Es imposible, dijo el orgullo.

Es arriesgado, dijo la experiencia.

No tiene sentido, dijo la razón.

Inténtalo, susurró el corazón

Hacerlo puede parecer simple. Plantea una pregunta y recibirás una respuesta. Sencillo, ¿verdad? Pues no parece serlo tanto. En ocasiones, se nos hace un mundo y, directamente, asumimos. O lo que es lo mismo: nos inventamos una respuesta que nos conviene o no, pero que se ajusta perfectamente a nuestras expectativas. De esta forma, evitamos salirnos de nuestra zona de confort y -nos decimos- no nos llevamos sorpresas.

Sin embargo, no preguntar tiene infinitas consecuencias negativas que dependen del tipo de duda o de la situación que estemos cuestionando. Asumir es elevar nuestras expectativas a jucios y convertirlas en hechos. Sin el menor fundamento. Algo que puede ser enormemente dañino para nosotros y quienes nos rodean. Puede terminar nuestras relaciones, entorpecer enormemente nuestra comunicación e impedir nuestro conocimiento.

Entonces, ¿por qué no preguntamos? La contestación no suele variar mucho. Y va desde la vergüenza a mostrar nuestra ignorancia, el temor a que no nos respondan, hasta nuestra propia vanidad, que nos hace pensar que ya conocemos la respuesta. En el fondo, todos los mecanismos defensivos que contribuyen a estrechar cada vez más nuestro mundo y nos alejan de la necesaria curiosidad, que nos hace evolucionar como seres humanos entre seres humanos.

Sí, porque asumir tiene el enorme riesgo de juzgar aquello que no conocemos. Y lo hacemos basándonos en nuestro absoluto desconocimiento o, lo que es peor, en lo que otros, que tampoco preguntan, manifiestan. Así, no preguntar, se asocia íntimamente con la falta de respeto y tolerancia, puede minar nuestra convivencia e interferir profundamente en nuestro día a día. Estrechándolo cada vez más.

Por supuesto, preguntar está sujeto a las más elementales leyes de la educación y el respeto, en las cuales la intimidad, la conveniencia del lugar o situación o, simplemente, la persona determinarán la pertinencia de nuestra curiosidad. Estamos hablando de preguntas, no de cotilleo.

Preguntar, en lugar de suponer, tiene muchos beneficios. Entre otros:

Una conexión más estrecha. Buscamos relaciones más significativas y hacerlo favorece nuestra capacidad de empatía con quienes nos rodean e importan. Conocer a los demás nos hace más humanos, conscientes y compasivos.

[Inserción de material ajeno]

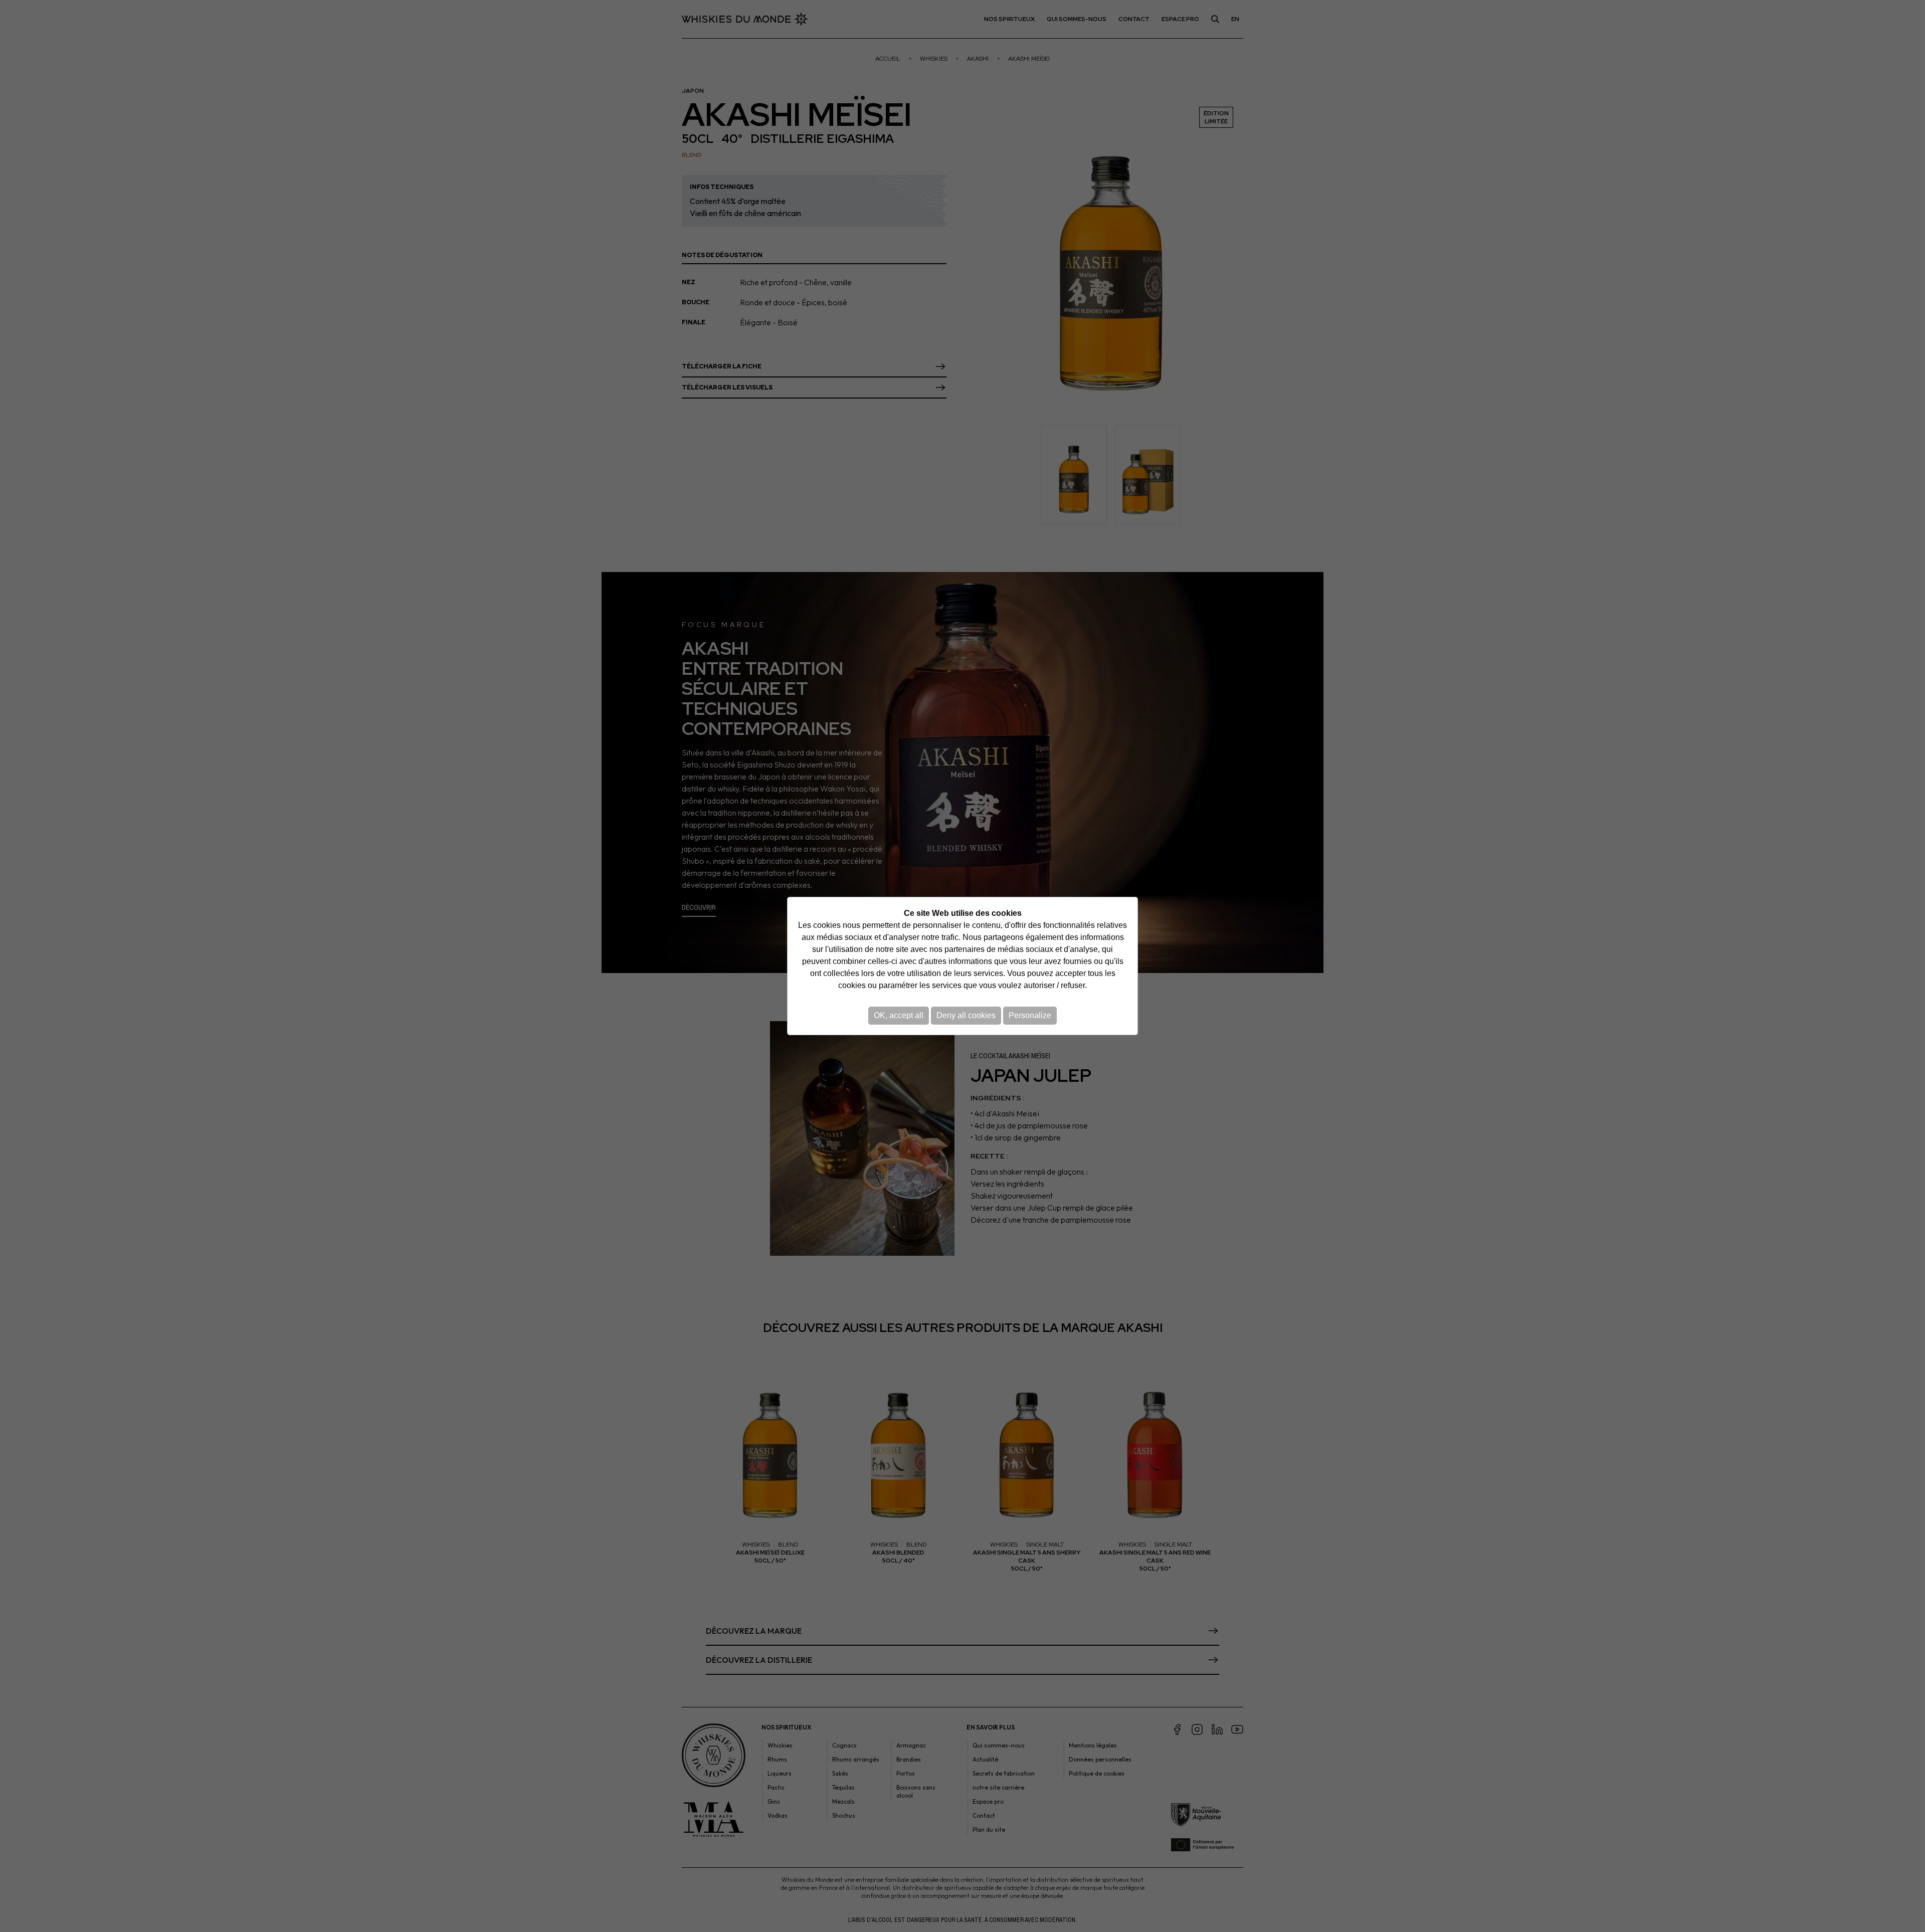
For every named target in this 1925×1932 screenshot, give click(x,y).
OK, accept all (898, 1015)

Entender. Queremos que nos entiendan. Pero muchas veces no nos explicamos. Preguntar facilita la comprensión mutua y allana el camino para establecer unas mejores relaciones.

Comunicar y escuchar. ¿En cuántas ocasiones vemos cómo las preguntas no son contestadas? Nuestra capacidad de comunicación en este mundo supuestamente hiperconectado es cada vez peor. Un ejercicio de escucha activa es esencial para que nuestras preguntas sean tomadas en serio. Y nosotros.

Aceptación de los retos vitales. Los conflctos, decepciones, heridas o los sentimientos desagradables, como la culpa o la vergüenza, son parte de nuestro camino como personas. Preguntar, en lugar de asumir, contribuye sobremanera al entendimiento y aceptación, mejorando y propiciando relaciones saludables.

A pesar de su sencillez, preguntar resulta en ocasiones muy duro, porque la respuesta puede no ser la deseada. Pero preguntar es esencial para una vida sana y feliz.